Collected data
^^^^^^^^^^^^^^^^
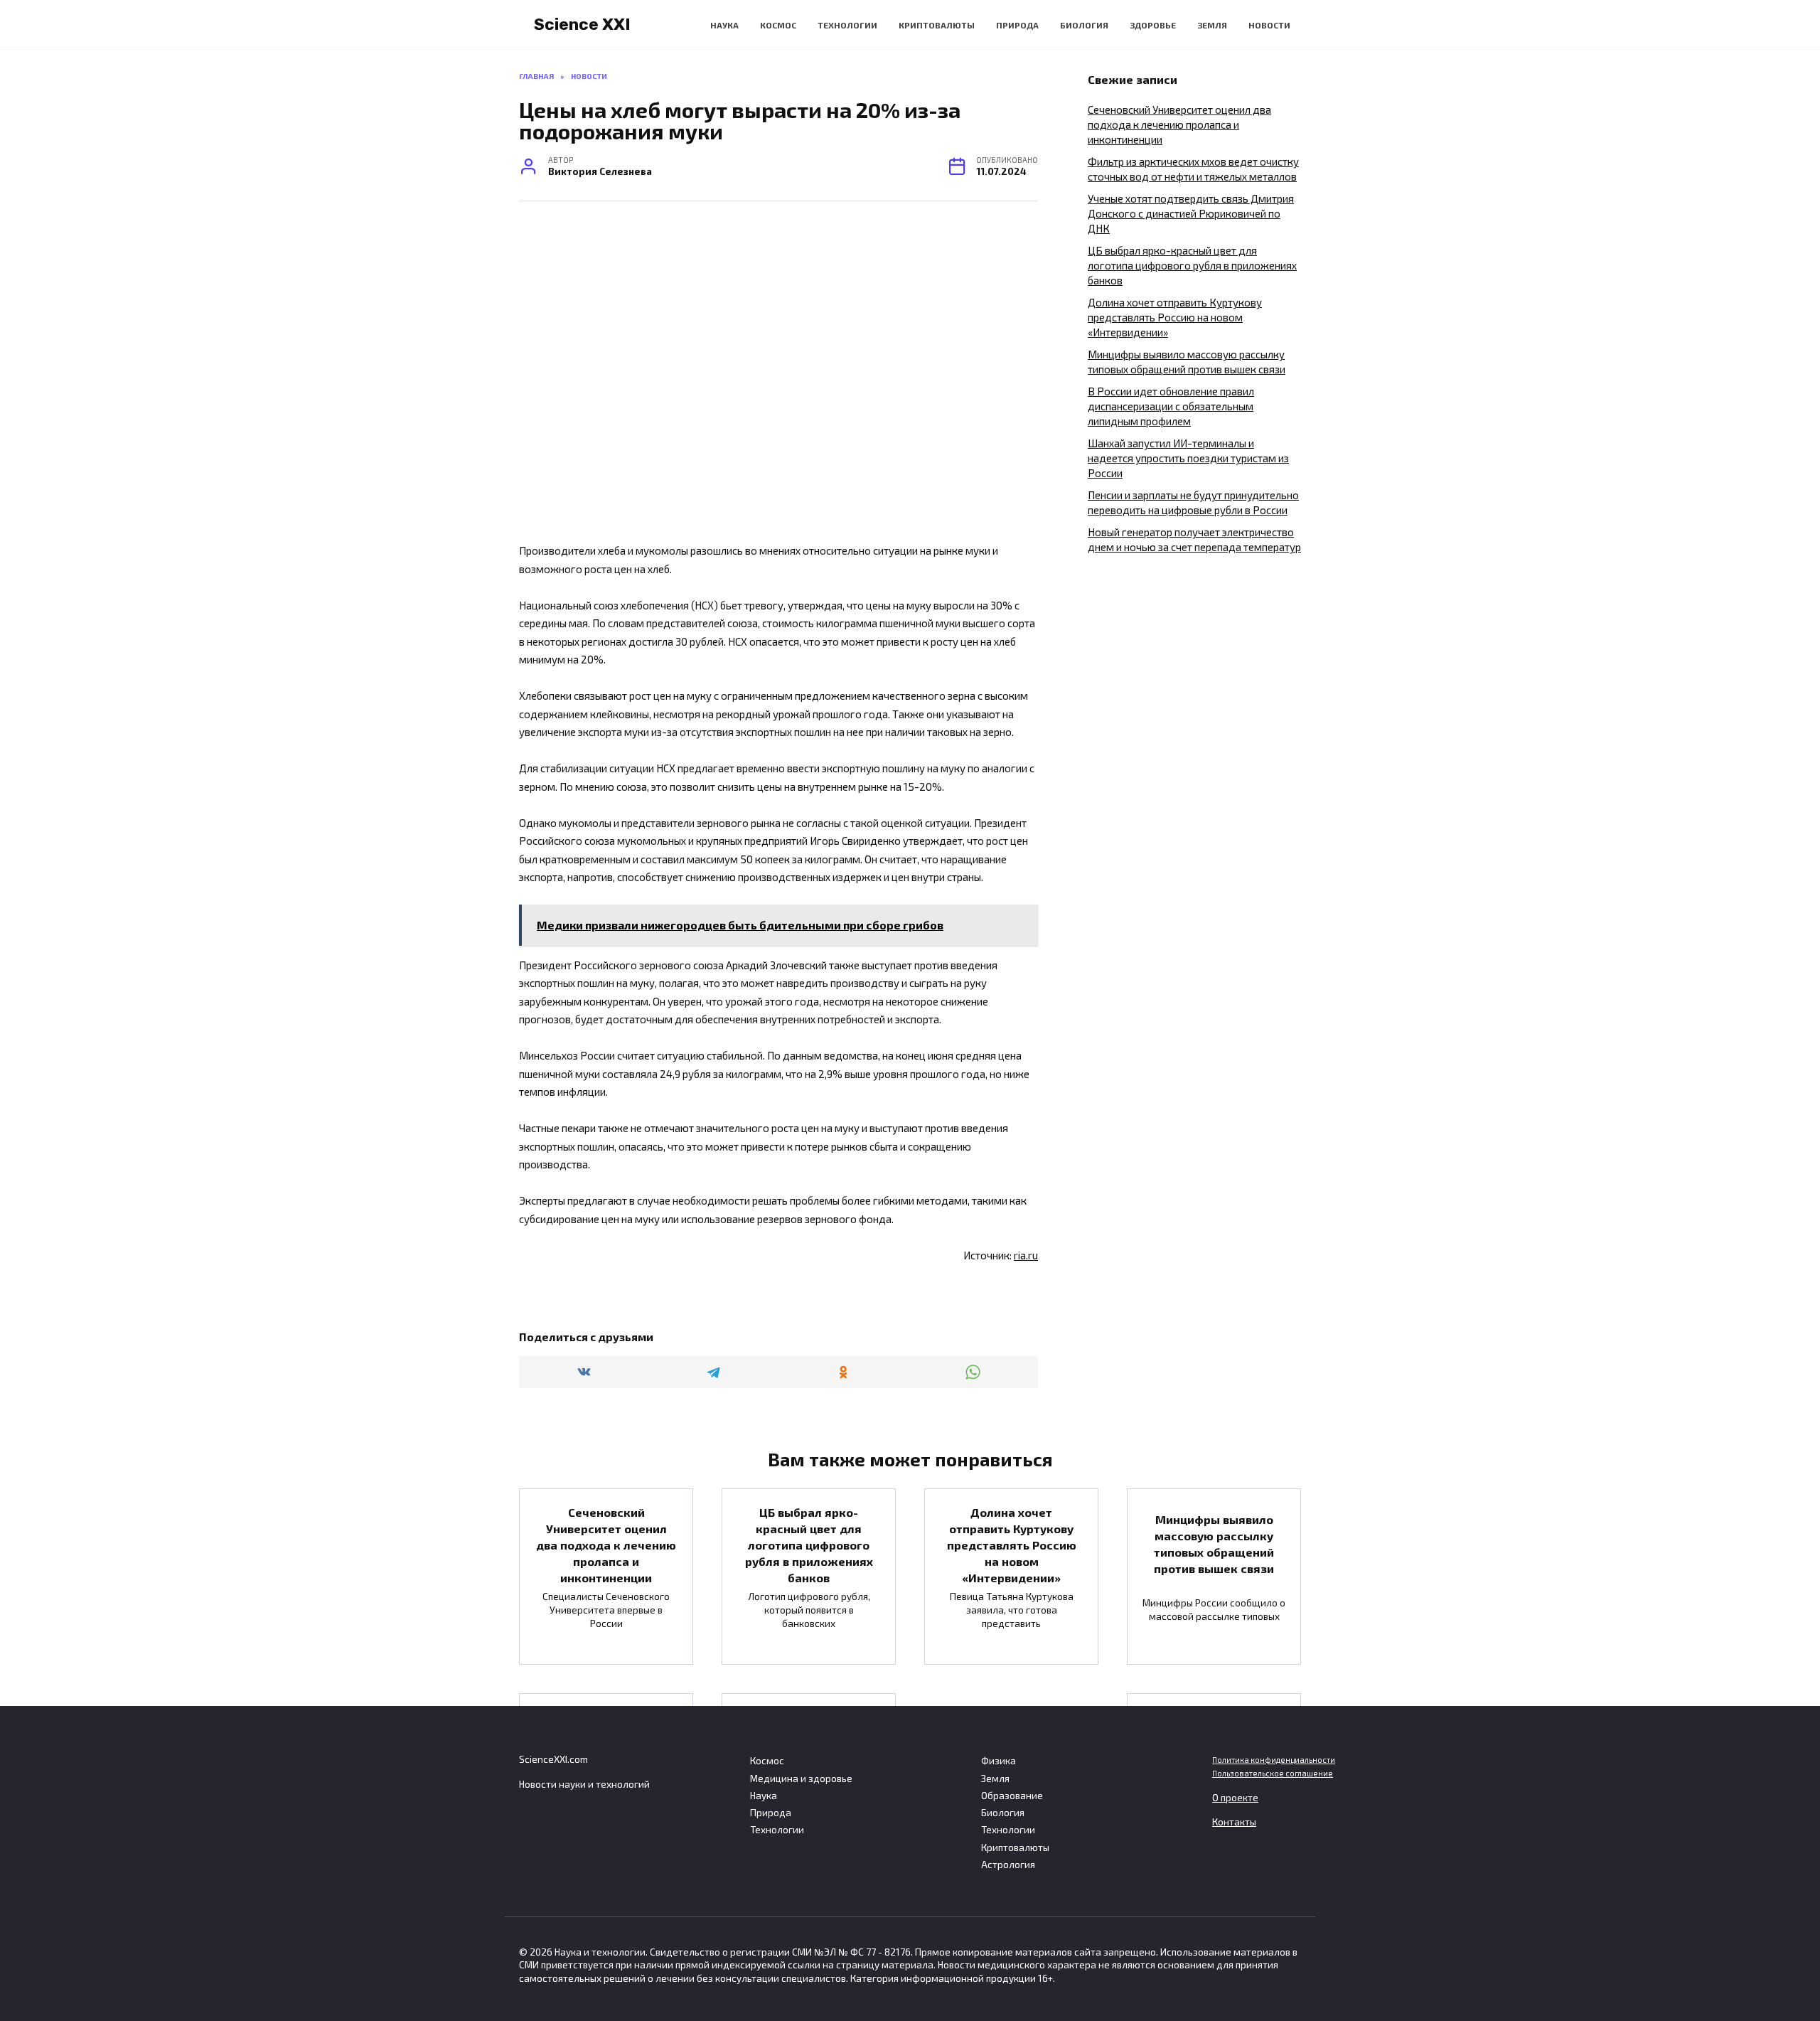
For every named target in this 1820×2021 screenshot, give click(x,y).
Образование (1012, 1795)
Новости (1269, 25)
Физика (998, 1760)
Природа (1017, 25)
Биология (1084, 25)
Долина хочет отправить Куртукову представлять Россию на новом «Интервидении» (1175, 317)
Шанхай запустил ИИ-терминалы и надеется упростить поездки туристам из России (1188, 458)
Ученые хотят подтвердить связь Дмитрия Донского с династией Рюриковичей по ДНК (1191, 213)
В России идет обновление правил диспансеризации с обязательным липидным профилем (1171, 406)
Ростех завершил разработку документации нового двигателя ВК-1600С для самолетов (1213, 1758)
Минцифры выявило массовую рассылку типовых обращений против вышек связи (1214, 1544)
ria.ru (1026, 1255)
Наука (724, 25)
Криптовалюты (937, 25)
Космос (778, 25)
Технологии (847, 25)
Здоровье (1153, 25)
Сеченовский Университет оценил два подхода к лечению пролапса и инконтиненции (1179, 124)
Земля (1212, 25)
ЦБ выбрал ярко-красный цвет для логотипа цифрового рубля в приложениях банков (1192, 265)
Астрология (1008, 1864)
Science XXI (582, 24)
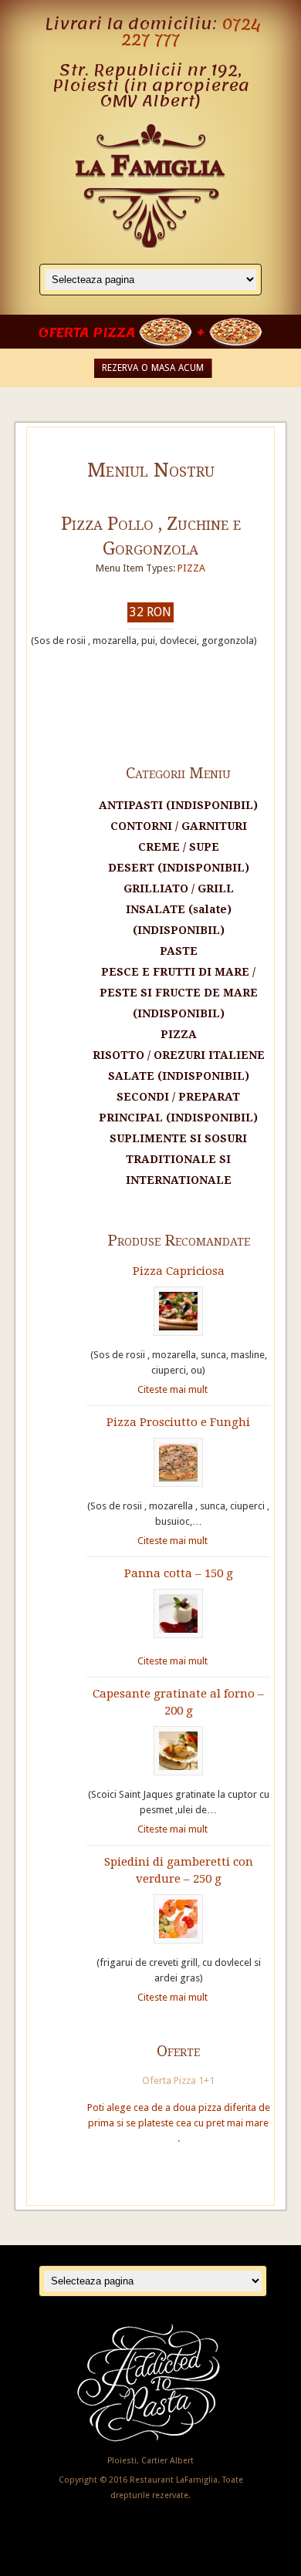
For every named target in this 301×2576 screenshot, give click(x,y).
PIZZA (191, 568)
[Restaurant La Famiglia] (150, 244)
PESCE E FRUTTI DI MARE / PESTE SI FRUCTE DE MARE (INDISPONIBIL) (179, 993)
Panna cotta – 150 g (178, 1573)
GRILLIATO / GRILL (178, 888)
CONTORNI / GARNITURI (178, 826)
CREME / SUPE (178, 847)
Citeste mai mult (172, 1389)
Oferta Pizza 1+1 (178, 2080)
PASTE (179, 951)
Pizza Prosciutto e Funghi (178, 1422)
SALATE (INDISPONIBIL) (178, 1076)
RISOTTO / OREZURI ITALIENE (179, 1055)
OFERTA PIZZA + (124, 332)
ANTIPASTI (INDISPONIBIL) (178, 805)
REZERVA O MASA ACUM (153, 367)
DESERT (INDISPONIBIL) (178, 867)
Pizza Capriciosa (179, 1271)
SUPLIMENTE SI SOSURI (178, 1138)
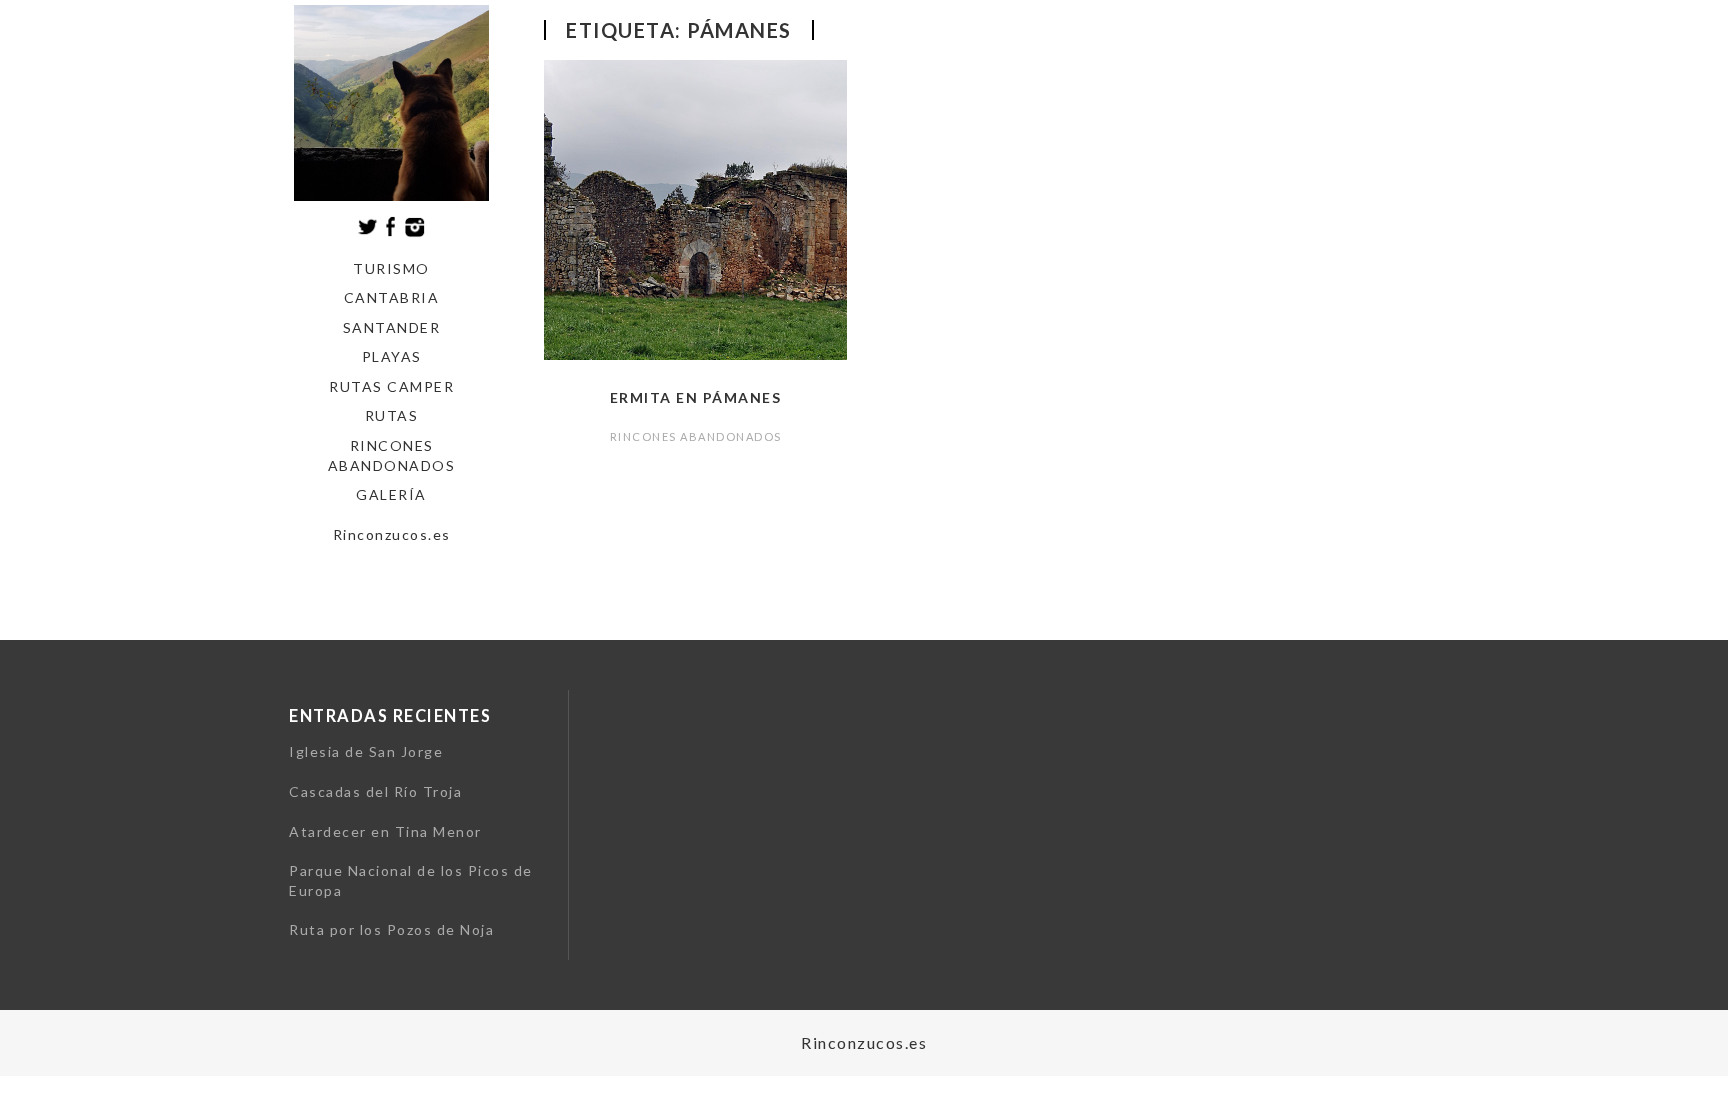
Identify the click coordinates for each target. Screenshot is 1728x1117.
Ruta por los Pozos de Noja (391, 929)
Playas (392, 356)
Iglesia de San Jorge (366, 751)
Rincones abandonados (392, 455)
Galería (391, 494)
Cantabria (392, 297)
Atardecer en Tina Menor (385, 831)
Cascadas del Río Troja (375, 791)
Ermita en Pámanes (696, 397)
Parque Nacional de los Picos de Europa (411, 880)
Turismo (391, 268)
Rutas (392, 415)
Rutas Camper (391, 386)
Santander (392, 327)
^^^^^^^^^^^^^^^^
ASSIGNED TASK
Each line in the entries above, starting at the line with "Citeste mai mult (172, 1389)" and ending at the line with "Pizza Capriciosa (179, 1271)", is to be printed exactly, and only those lines.

EXERCISE ANSWER
Citeste mai mult (172, 1389)
Oferta Pizza 1+1 (178, 2080)
PASTE (179, 951)
Pizza Prosciutto e Funghi (178, 1422)
SALATE (INDISPONIBIL) (178, 1076)
RISOTTO / OREZURI ITALIENE (179, 1055)
OFERTA PIZZA + (124, 332)
ANTIPASTI (INDISPONIBIL) (178, 805)
REZERVA O MASA ACUM (153, 367)
DESERT (INDISPONIBIL) (178, 867)
Pizza Capriciosa (179, 1271)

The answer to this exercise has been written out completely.